=== Texte fourni ===

Crises sanitaire et environnementale: la double peine des peuples autochtones d’Amazonie

Un grand nombre des pires violations de l’environnement et des droits humains dans le monde sont dues à l’exploitation des ressources naturelles et à la corruption du système politique et économique mondial. L’industrie minière est liée au plus grand nombre de décès de défenseurs des terres et de l’environnement en 2019, suivie par l’agriculture, l’exploitation forestière et les bandes criminelles. Les peuples autochtones du monde entier continuent à être confrontées à des risques de violence disproportionnés, représentant 40 % des défenseurs assassinés l’année dernière. 

Au Brésil, où 24 défenseurs de l’environnement ont été tués en 2019, les communautés autochtones nous ont alerté sur un risque d’extinction dû à une double crise : une crise environnementale et une crise sanitaire. Depuis le début du gouvernement Bolsonaro, les mécanismes juridiques de protection de l’environnement et des droits des peuples autochtones ont été progressivement démantelés au Brésil. Le processus de délimitation des territoires indigènes a été interrompu. Pire encore, l’invasion illégale de ces terres indigènes est ouvertement encouragée par certains membres du gouvernement. Et l’utilisation de pesticides autrefois interdits est légalisée et parfois même utilisée comme une arme contre les défenseurs de l’environnement. 

Dans le même temps, nous constatons que l’inaction lente ou délibérée des gouvernements et des entreprises pour protéger les communautés vulnérables contre le Covid-19 a conduit à des taux d’infection plus élevés, faisant craindre des attaques opportunistes contre les défenseurs de l’environnement.

En outre, la région amazonienne du nord du Brésil est l’une des régions les plus durement touchées par l’épidémie de covid-19, affaiblissant encore davantage une communauté menacée par ceux qui veulent exploiter les richesses de leurs terres. Les peuples autcothones sont particulièrement vulnérables aux pandémies car ils ont montré peu de résistance aux maladies respiratoires dans le passé. Ils sont également plus faibles face aux épidémies en raison de leurs conditions sociales et sanitaires, telles que l’éloignement géographique et le manque d’installations sanitaires.

=== Données fournies ===

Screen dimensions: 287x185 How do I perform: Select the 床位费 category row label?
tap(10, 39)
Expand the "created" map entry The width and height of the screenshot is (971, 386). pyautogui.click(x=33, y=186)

===
=== Données fournies ===

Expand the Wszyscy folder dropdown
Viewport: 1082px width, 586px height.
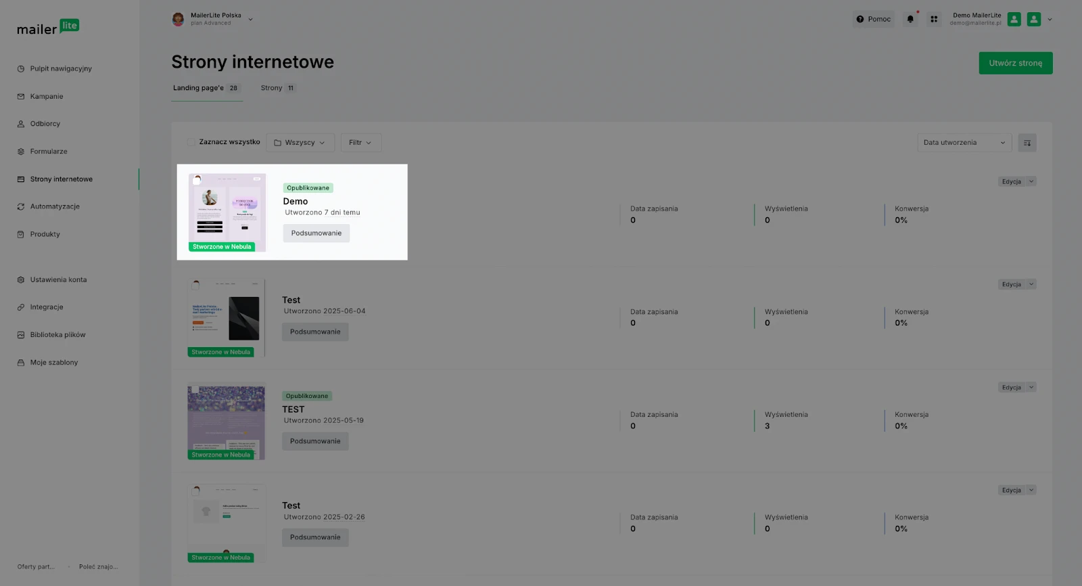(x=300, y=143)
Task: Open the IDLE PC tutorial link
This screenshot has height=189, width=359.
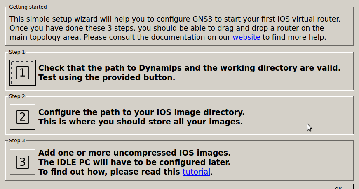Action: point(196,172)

===
=== Données fournies ===

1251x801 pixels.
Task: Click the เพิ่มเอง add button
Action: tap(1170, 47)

===

Exercices ▸
1. Réécrivez le passage du texte sur les peuples autochtones d’Amazonie qui va de « Dans le même » jusqu’à « opportunistes contre les défenseurs de l’environnement. » inclus, en substituant « États » à « gouvernements ».
2. D’après le texte sur les peuples autochtones d’Amazonie, combien de défenseurs de l’environnement ont été tués au Brésil en 2019 ?
3. Prolongez le texte sur les peuples autochtones d’Amazonie à partir de sa dernière phrase.

Réponses ▸
1.
Dans le même temps, nous constatons que l’inaction lente ou délibérée des États et des entreprises pour protéger les communautés vulnérables contre le Covid-19 a conduit à des taux d’infection plus élevés, faisant craindre des attaques opportunistes contre les défenseurs de l’environnement.

2. 24 défenseurs de l’environnement.

3.
Malgré les réglementations limitant les voyages et les activités économiques, de nombreuses activités économiques illégales se sont poursuivies ces derniers mois, ainsi que les activités des groupes armés qui exposent les communautés à un risque élevé d’infection. Les consultations avec les peuples indigènes et les évaluations d’impact environnemental ont été brusquement suspendues afin de forcer la mise en œuvre de méga-projets liés à l’agro-industrie, à l’exploitation minière, aux barrages et aux infrastructures. Les peuples autochtones qui perdent leurs terres et leurs moyens de subsistance sont alors poussés encore plus loin dans la pauvreté, avec des taux de malnutrition plus élevés, un manque d’accès à l’eau potable et aux installations sanitaires, et l’exclusion des services médicaux, ce qui les rend particulièrement vulnérables aux maladies.

Le 29 octobre 2020, j’appelais le Commissaire européen Lenarcic à organiser un fonds d’urgence pour protéger les peuples indigènes d’Amazonie contre la menace de la pandémie de Covid-19. Une aide d’urgence est nécessaire pour garantir la disponibilité des services médicaux, mais aussi pour assurer la fourniture de denrées alimentaires de base, de produits d’hygiène et de carburant afin qu’ils puissent être acheminés vers les communautés les plus isolées.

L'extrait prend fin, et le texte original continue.